N.B. Not a thread intended to debate Keir's merits or de-merits. We've kicked that one around and we all know where we stand. I think I've stated before my opinion that Keir comes to politics as a lawyer rather than a politician. Martin Kettle sets that out very well here: Does Starmer believe in anything, people ask, and now I can answer: his credo is the rule of law | Martin Kettle | The Guardian
Fair report. Tbh I've allus thought positions in government (regardless of party) require the best people for the job. I realise mps are just figureheads as ministers of depts. and have influence. But they look to advisors. MP's main role is to represent their constituents. As for the role of attorney general. I dont see the issue. Experience is the key. Shadow positions are just that. With little or no influence. And the reason she was overlooked imo.
Cart before the horse (kaht before the orse?). Seems to me to be justifying political decisions based on a fundamentally political interpretation of the current law, and then flipping that the other way to say "orrr, it's just the rule of law and therefore it's a legal decision not a political one". Plus it's written by someone with the surname Kettle who is most likely, therefore, to be a div.
Re your first point TM, he was a lawyer long before he was a politician. Re your second, it took me a while to make the link with Trevor!
Its a well-argued article. However, as an analysis of what Starmer believes in it offers nothing to those who want to know where Starmer stands on specific policies. If Kettle is correct, that Starmer's fall-back position is to simply identify with the rule of law, then it exposes weakness in Starmer as much as it portrays that as a strength. For all his law background Starmer is a politician now and its up to him and his team not only to uphold laws (domestic and international) but also to make them. If Kettle is making an attempt to defend Starmer here, which it looks like he's doing, it's a weak attempt in spite of it being well written.
Agree , Kettle is a new Labour Blairite ,if all you can say is that Starmer believes in the rule of law , which should be a starting point for any politician even if it hasn’t been , it doesn’t say much for him.

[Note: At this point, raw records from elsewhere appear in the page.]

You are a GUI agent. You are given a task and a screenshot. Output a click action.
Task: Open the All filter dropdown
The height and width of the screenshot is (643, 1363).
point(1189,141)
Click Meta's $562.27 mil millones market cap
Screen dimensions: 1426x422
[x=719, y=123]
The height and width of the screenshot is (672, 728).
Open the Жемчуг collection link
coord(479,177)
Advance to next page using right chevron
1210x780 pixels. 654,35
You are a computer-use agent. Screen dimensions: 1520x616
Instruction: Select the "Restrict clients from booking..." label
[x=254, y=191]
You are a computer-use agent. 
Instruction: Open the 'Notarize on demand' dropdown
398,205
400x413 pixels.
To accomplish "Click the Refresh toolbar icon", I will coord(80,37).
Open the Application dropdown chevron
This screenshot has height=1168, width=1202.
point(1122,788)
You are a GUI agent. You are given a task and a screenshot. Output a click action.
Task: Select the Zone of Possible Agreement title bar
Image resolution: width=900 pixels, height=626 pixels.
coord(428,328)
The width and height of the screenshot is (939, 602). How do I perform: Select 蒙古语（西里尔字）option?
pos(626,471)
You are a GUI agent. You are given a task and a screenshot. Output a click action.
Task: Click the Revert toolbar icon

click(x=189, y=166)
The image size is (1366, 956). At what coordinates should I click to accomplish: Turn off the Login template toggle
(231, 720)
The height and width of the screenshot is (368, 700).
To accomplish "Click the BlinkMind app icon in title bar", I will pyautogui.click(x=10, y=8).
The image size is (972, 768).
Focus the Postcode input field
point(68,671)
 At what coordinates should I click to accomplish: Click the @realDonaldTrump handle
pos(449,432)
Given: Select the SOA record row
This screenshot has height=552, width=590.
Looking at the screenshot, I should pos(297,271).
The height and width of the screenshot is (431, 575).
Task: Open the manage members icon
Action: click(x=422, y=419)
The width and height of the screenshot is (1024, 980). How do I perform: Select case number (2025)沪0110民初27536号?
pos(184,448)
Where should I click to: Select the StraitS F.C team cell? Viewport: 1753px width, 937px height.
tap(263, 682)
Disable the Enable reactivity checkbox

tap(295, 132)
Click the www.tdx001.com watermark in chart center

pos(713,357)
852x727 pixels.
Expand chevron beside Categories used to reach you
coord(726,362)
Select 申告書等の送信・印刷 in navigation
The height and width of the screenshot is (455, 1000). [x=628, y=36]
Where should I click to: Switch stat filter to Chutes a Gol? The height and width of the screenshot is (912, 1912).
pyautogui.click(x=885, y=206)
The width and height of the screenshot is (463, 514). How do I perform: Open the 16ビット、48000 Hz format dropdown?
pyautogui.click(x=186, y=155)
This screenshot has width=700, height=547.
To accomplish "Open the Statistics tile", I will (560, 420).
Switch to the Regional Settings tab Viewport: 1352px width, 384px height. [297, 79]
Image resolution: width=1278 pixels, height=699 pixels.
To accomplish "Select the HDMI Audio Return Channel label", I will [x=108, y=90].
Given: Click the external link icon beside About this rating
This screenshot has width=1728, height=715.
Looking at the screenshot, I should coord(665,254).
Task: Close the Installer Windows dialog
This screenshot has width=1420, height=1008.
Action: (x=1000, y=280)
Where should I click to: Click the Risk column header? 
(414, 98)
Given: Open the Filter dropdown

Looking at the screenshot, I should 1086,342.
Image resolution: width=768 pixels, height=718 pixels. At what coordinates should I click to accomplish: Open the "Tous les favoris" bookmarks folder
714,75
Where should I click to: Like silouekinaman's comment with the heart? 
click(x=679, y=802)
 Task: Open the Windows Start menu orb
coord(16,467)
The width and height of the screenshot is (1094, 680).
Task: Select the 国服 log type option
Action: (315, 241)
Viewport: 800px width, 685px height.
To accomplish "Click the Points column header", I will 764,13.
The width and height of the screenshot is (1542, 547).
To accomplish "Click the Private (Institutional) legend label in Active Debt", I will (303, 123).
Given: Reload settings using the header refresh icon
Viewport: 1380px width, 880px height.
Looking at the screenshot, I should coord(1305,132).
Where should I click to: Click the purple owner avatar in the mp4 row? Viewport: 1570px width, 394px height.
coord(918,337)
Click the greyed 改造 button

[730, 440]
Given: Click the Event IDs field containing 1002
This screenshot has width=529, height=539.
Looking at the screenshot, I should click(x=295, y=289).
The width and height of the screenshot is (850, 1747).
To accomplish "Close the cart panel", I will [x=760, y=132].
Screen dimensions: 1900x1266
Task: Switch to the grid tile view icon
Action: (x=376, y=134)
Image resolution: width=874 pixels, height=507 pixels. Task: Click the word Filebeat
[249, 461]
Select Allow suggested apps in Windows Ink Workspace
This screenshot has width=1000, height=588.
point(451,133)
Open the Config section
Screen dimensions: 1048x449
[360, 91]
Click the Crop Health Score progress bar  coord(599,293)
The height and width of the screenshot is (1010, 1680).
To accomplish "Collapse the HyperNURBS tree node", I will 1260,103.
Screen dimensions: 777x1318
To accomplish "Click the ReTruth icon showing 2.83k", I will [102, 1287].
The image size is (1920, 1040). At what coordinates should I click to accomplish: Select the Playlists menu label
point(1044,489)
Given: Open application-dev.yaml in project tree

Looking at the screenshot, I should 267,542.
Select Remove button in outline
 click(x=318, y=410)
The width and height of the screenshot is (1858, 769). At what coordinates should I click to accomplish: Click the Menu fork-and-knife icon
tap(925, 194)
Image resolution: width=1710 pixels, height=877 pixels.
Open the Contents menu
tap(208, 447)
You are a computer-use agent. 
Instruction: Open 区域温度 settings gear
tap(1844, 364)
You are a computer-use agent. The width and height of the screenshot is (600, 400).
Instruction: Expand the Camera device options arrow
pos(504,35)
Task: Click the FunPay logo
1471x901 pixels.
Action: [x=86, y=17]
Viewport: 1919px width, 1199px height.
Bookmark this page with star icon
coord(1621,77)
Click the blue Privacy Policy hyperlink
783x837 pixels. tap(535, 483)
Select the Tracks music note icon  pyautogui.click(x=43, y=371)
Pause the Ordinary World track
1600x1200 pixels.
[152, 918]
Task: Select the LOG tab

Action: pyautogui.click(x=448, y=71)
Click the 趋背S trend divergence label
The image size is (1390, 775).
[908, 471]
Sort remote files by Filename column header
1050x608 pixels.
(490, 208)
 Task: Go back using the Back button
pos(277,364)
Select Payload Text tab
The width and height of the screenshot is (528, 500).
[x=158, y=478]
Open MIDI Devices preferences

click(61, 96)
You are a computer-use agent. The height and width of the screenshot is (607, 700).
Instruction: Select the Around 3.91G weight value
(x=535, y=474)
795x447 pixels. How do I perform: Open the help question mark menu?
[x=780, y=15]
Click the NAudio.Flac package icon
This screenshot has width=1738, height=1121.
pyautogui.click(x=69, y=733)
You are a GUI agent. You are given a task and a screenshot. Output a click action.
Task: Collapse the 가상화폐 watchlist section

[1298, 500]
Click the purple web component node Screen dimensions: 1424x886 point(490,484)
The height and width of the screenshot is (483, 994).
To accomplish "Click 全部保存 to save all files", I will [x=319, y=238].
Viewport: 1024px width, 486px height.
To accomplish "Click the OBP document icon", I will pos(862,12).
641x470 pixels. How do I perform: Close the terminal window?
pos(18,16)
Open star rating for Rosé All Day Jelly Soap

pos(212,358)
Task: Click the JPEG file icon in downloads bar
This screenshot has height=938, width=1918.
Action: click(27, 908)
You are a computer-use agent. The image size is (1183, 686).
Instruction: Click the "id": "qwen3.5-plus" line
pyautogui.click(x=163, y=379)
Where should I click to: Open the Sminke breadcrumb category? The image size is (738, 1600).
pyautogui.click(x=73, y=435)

I knew two people (both lawyers) who knew him, one through work, one through university. The old acquaintance suggested he always had an interest in politics and some pretty strident views (mind you we've all been like that if we've been to Uni) and that he had taken him to task slightly over the evaporation of any kind of views on anything. To be fair to Starmer, all he had to do was not say anything wrong and he'd have got elected. It really remains to be seen what kind of PM he is gong to be. I don't personally think he's got off to a very good start. The winter fuel, the freebies, early prison releases and caving in to the train drivers and the doom mongering about the budget (where at the very least they haven't managed the press well) etc aren't great optics and easy to criticise. There is still time but as that goes on, blaming the tories gets a little old quickly and some of more principled ideas could flounder or worst still backfire.